I'm wondering if the load balancer has something to do with this problem. If I bypass the load balancer and go directly to one of the sw-webapp-*
VMs then the select-all function works fine. There's a long discussion about connection issues with the load balancer on this issue, could be related: https://github.com/sul-dlss/operations-tasks/issues/3519
If you can track down any of those 503s to a specific app server it's unlikely that this is the same issue we're seeing with DSA - there, the app servers never even gets the traffic. @jcoyne's thought that this is a capacity issue looks more likely to me absent other evidence.
I don't know how those app servers are configured, but there's likely headroom available just from a config change.
( although if 'select all' here is generating 1,187 unique GETs to the backend server from a single client, that seems less desirable from a scalability perspective. That's an arms race I don't think we can win with server configs. )
@julianmorley we determined the max number is actually 100 requests.
@jcoyne I just tried it - I see what you mean. I think your first assumption that this is blatting the app server is right, though. Those 503s came back fast, looks like whichever server the LB sent this client to ran out of available connections.
@julianmorley @jcoyne this was simple enough to test and confirm that the POST requests resulting in the 503 response are never making it to any of thesw-webapp-*
VMs.
I tailed each of the Apache request logs on the 5 sw-webapp-*
VMs and clicked the select all widget in SearchWorks. My browser recorded a total of 100 POST requests to /selections/*
which resulted in 76 successful requests with a 200 response and 24 failed requests with the 503 response.
At the same time on each of the SearchWorks prod VMs I tailed the request logs: tail -f SearchWorks_access_ssl.log | grep 'POST /selections/'
. Across the VMs there were 76 POST requests recorded with a 200 response. 24 of the requests sent by my browser were never recorded in the Apache request log on any of the VMs. The 24 missing requests correspond to the requests that returned a 503.
I guess there could be conditions where a request makes it to the VM, but something goes wrong and it's never recorded in the request log. But I'm not sure how to determine that.

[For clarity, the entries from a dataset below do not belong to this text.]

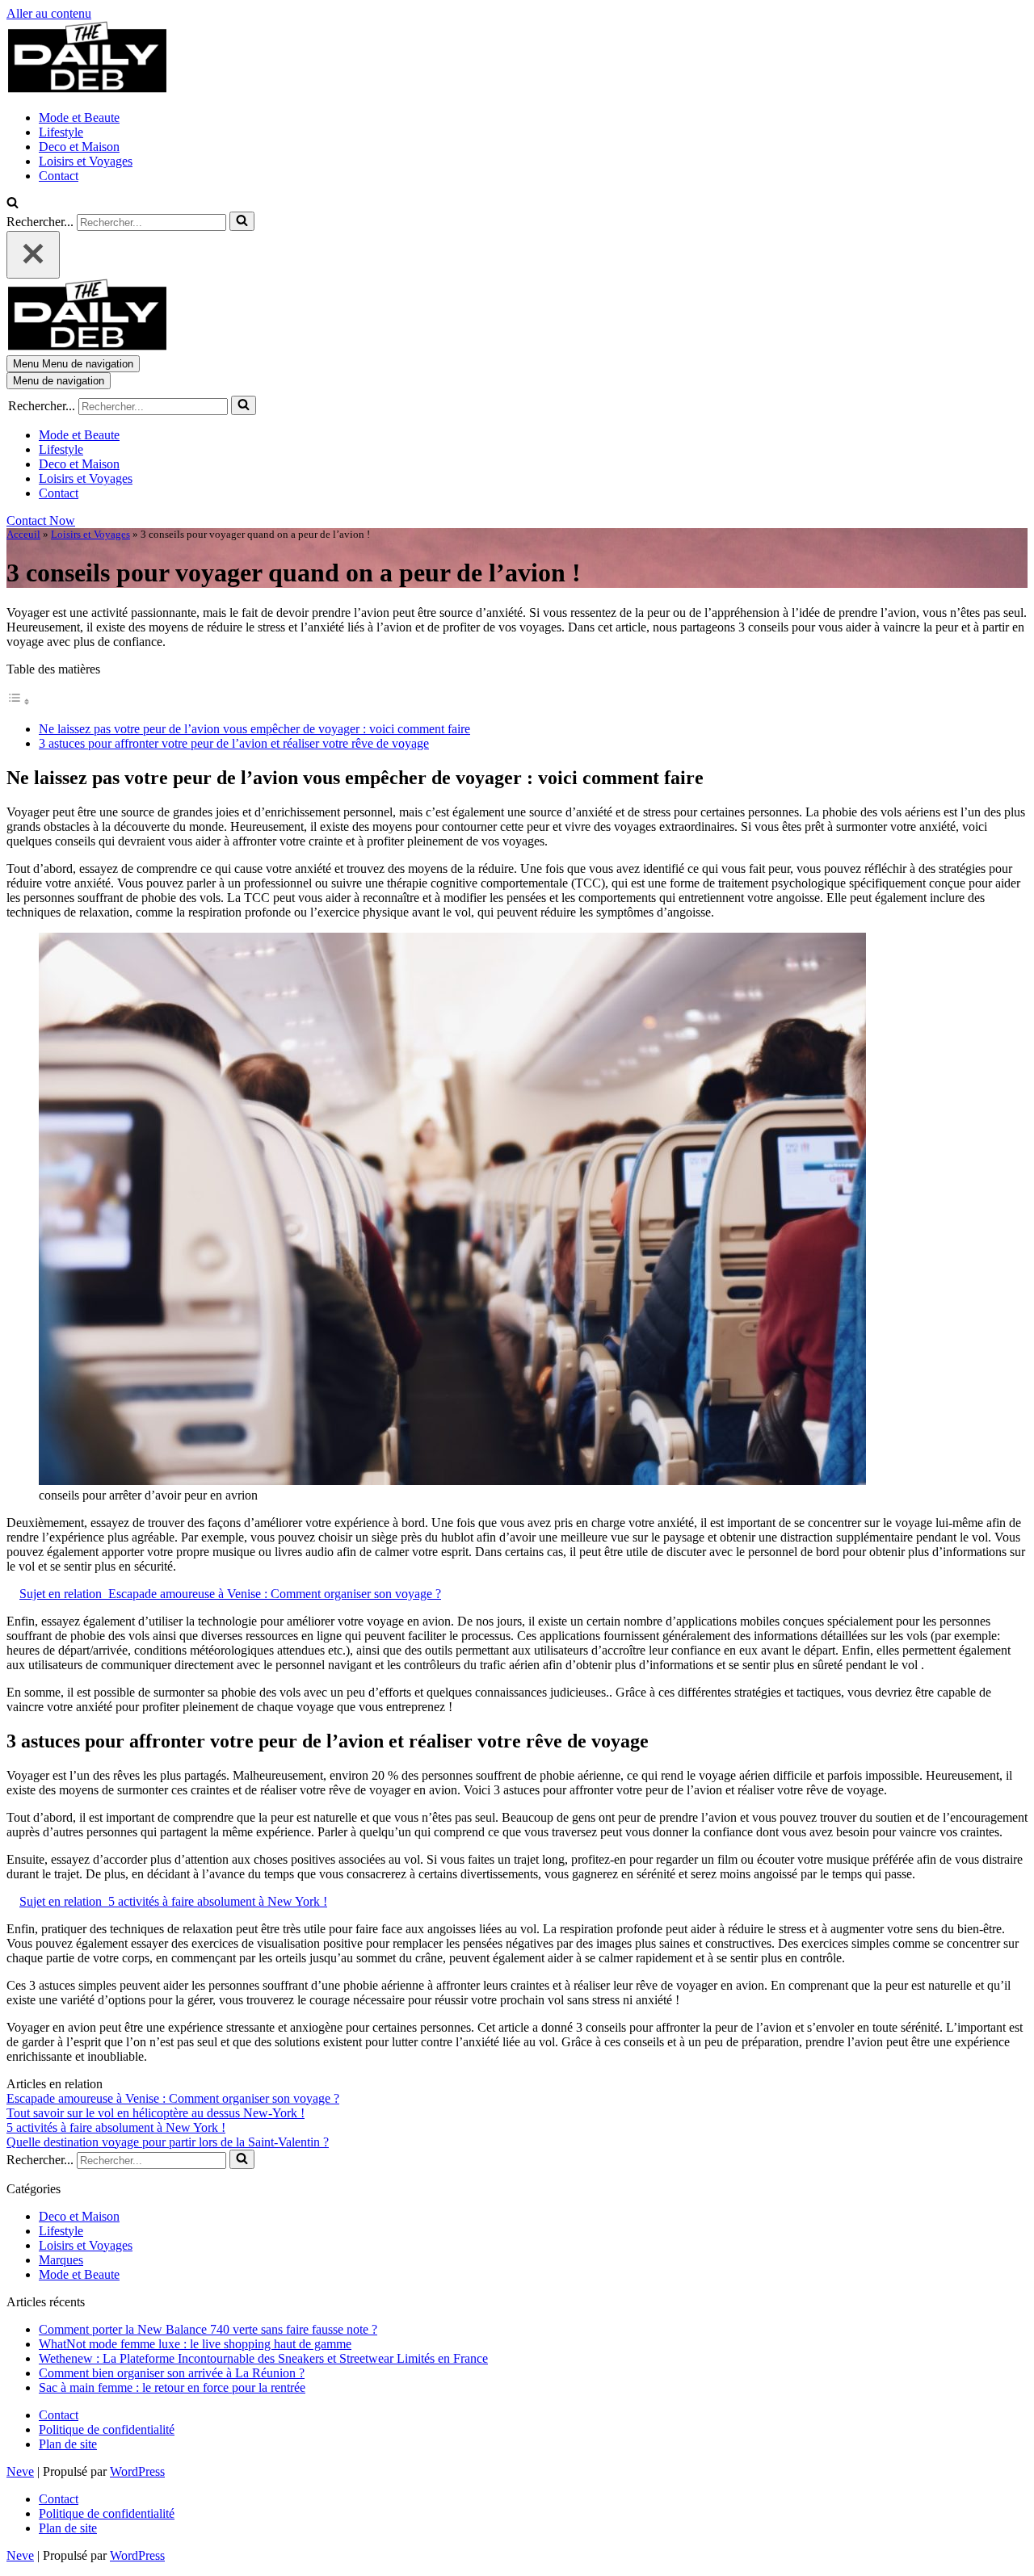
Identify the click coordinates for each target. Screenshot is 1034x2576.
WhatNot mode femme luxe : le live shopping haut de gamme (195, 2344)
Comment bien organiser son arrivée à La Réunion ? (172, 2373)
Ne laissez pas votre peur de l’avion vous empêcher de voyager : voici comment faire (254, 729)
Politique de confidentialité (106, 2429)
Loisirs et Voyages (85, 161)
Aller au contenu (48, 13)
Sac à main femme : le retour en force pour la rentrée (172, 2387)
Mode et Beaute (79, 117)
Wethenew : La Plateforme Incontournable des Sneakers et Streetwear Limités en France (263, 2358)
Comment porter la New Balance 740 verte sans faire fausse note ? (208, 2329)
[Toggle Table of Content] (18, 701)
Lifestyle (61, 132)
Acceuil (23, 534)
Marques (61, 2260)
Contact (58, 176)
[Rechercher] (12, 204)
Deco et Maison (79, 146)
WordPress (137, 2471)
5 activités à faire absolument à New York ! (115, 2127)
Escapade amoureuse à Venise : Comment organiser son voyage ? (172, 2098)
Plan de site (68, 2444)
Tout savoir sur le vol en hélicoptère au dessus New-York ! (155, 2113)
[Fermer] (33, 255)
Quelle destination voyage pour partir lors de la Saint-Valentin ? (167, 2142)
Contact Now (40, 520)
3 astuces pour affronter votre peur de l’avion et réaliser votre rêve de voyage (234, 743)
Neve (20, 2471)
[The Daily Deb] (87, 90)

Were the requests that got through spread evenly amongst the 5 VMs? The LB is set to balance via 'least connections', so I'd expect the 76 that got through to be on at least 2, preferably 4 or 5 VMs.
The 503s were definitely coming from the LB:
HTTP/1.0 503 Service Unavailable
Retry-After: 2
Server: BigIP
Connection: Keep-Alive
Content-Length: 0
Anyhow, I tried this out with a different search; select all
worked fine with 20 & 50 items, gave 500 Internal Server Error (that actually made it to the backend servers) with 100 items. That, plus the response header from the BigIP suggesting a retry indicates you're hitting the load-balancer's anti-DDOS protection: too many instantaneous connections from a single client. 20 is fine, 50 probably fine maybe, 100 is not. I don't know why my test search gets through to the app servers (where it fails, because load) but the OPs does not.

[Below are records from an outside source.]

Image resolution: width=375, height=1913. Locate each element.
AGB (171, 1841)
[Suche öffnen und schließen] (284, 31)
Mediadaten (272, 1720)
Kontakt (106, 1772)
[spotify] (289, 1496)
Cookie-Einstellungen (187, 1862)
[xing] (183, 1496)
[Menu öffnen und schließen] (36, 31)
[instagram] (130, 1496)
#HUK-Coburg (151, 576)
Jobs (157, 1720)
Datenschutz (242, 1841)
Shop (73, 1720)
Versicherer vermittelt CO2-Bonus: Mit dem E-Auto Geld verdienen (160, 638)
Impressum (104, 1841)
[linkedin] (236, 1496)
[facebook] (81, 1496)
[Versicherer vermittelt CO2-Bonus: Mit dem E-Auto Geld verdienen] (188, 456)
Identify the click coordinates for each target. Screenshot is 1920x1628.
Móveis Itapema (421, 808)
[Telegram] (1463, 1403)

( my search was https://searchworks.stanford.edu/?per_page=100&q=nelson&search_field=search )
Retries of the 503s worked fine, so that's more fuel for the "too many requests too fast" theory. I'd suggest trying to batch those requests client-side so you're not generating 100 simultaneous requests to the same URL.
EDIT: subsequent trial of my 'nelson' test case gave 503s, identical to OP. I'm thinking that's the LB's anti-DOS deciding that I'm a naughty person after initially allowing my tomfoolery.
Thanks @julianmorley that's helpful and makes complete sense that we're hitting some kind of anti-DOS protection at the load-balancer. And yes, the 76 successful POST requests were nicely distributed across the 5 VMs. With this info we'll look at changes in the app so we're not firing off so many requests for this feature.
We received a report from Charles Fosselman in East Asia that he tried to "Select all" for this search: https://searchworks.stanford.edu/?f%5Baccess_facet%5D%5B%5D=Online&per_page=100&q=Zhongguo+li+shi&search_field=search
And received an error.
Cory/Chris indicated in Gryphon Core that Access team members will need to look into it.
Noting two details:
Jira issue with original feedback: SW-4254